## Required work
From the line that contains "Instruction: Switch to the Overlay settings" down to the last line of the data below, restate every line word for word, skipping any images.

(Saved data entries)
::::

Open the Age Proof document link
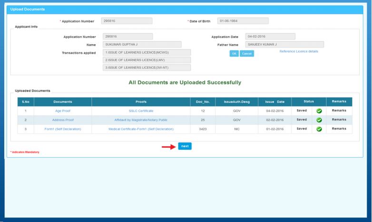This screenshot has height=222, width=372. coord(62,111)
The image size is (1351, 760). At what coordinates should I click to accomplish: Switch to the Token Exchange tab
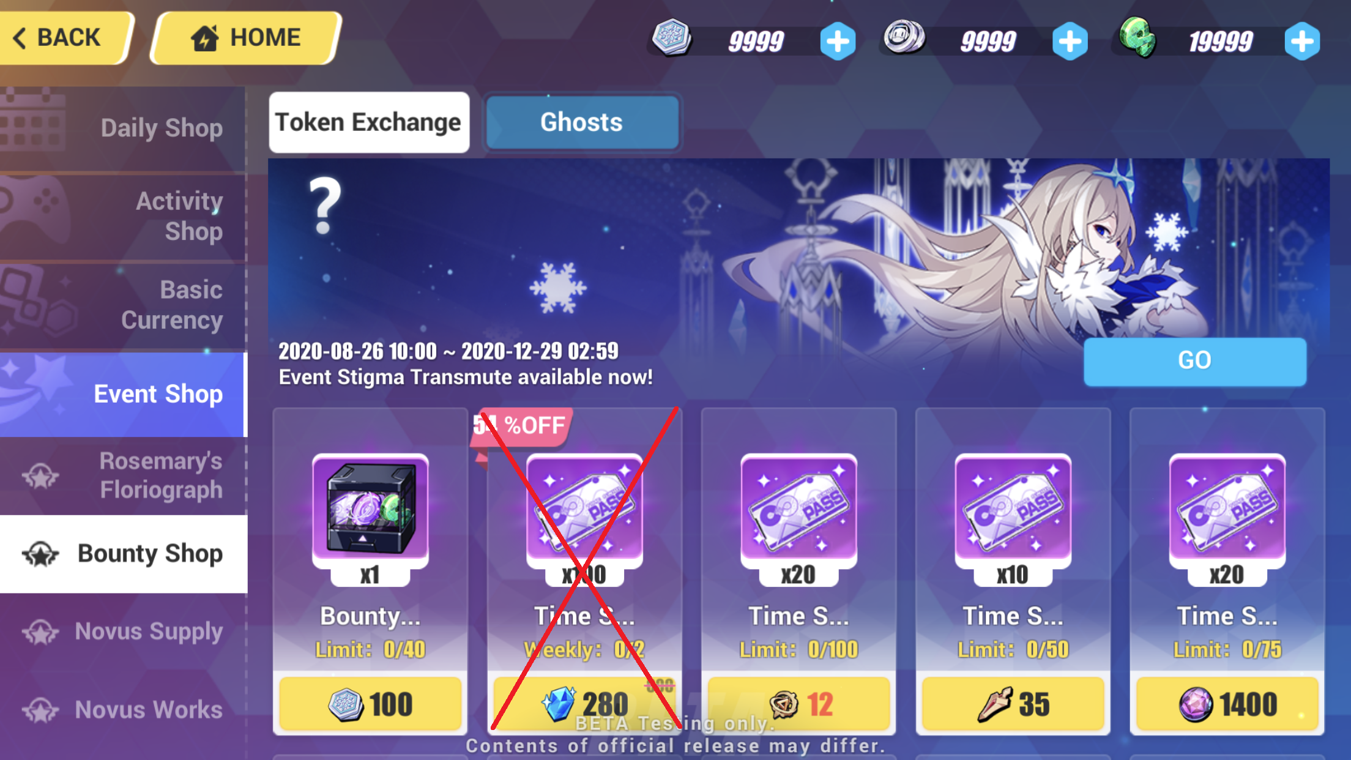click(x=369, y=122)
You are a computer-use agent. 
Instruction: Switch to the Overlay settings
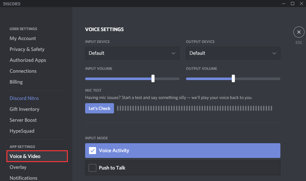18,167
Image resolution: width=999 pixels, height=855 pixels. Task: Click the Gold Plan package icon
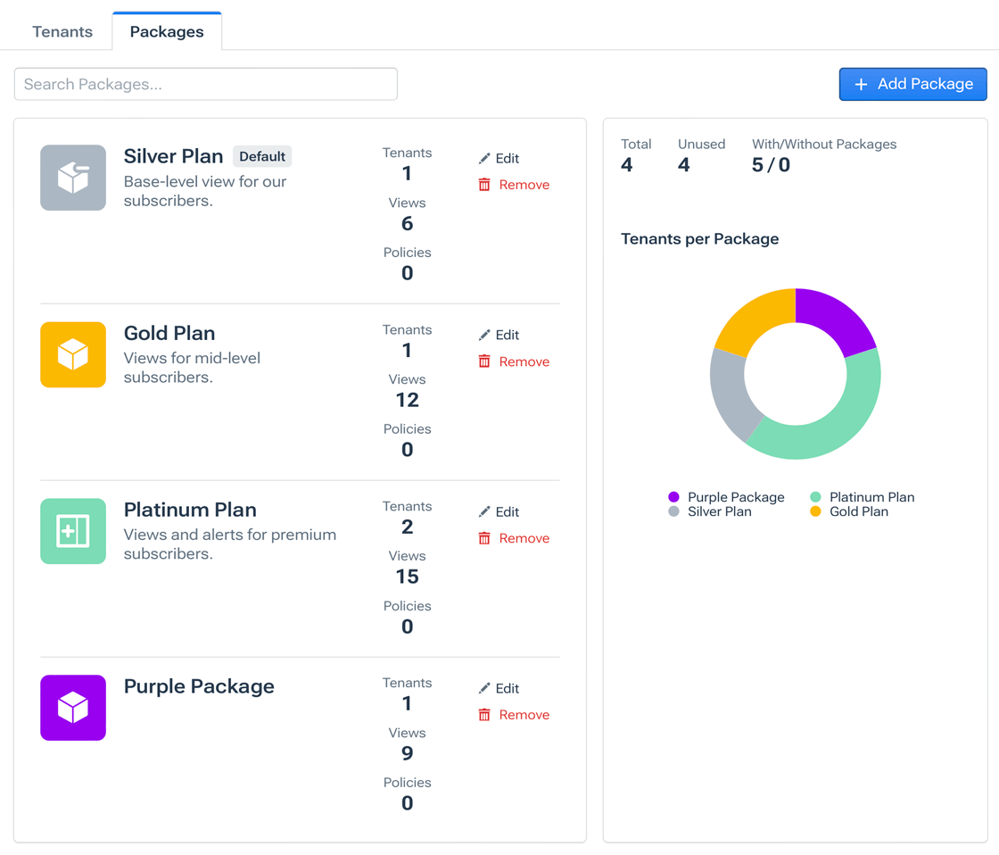[73, 354]
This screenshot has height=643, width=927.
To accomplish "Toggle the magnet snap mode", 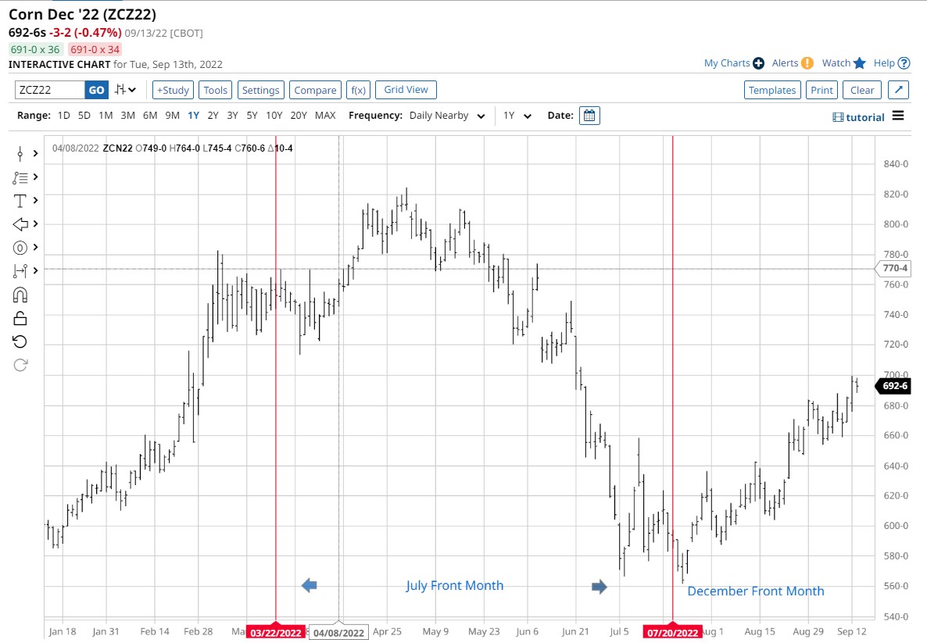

::::

## Solution for this problem
Instruction: Switch to the Overlay settings
18,167
Image resolution: width=999 pixels, height=855 pixels. Task: Click the Gold Plan package icon
[73, 354]
This screenshot has height=643, width=927.
To accomplish "Toggle the magnet snap mode", 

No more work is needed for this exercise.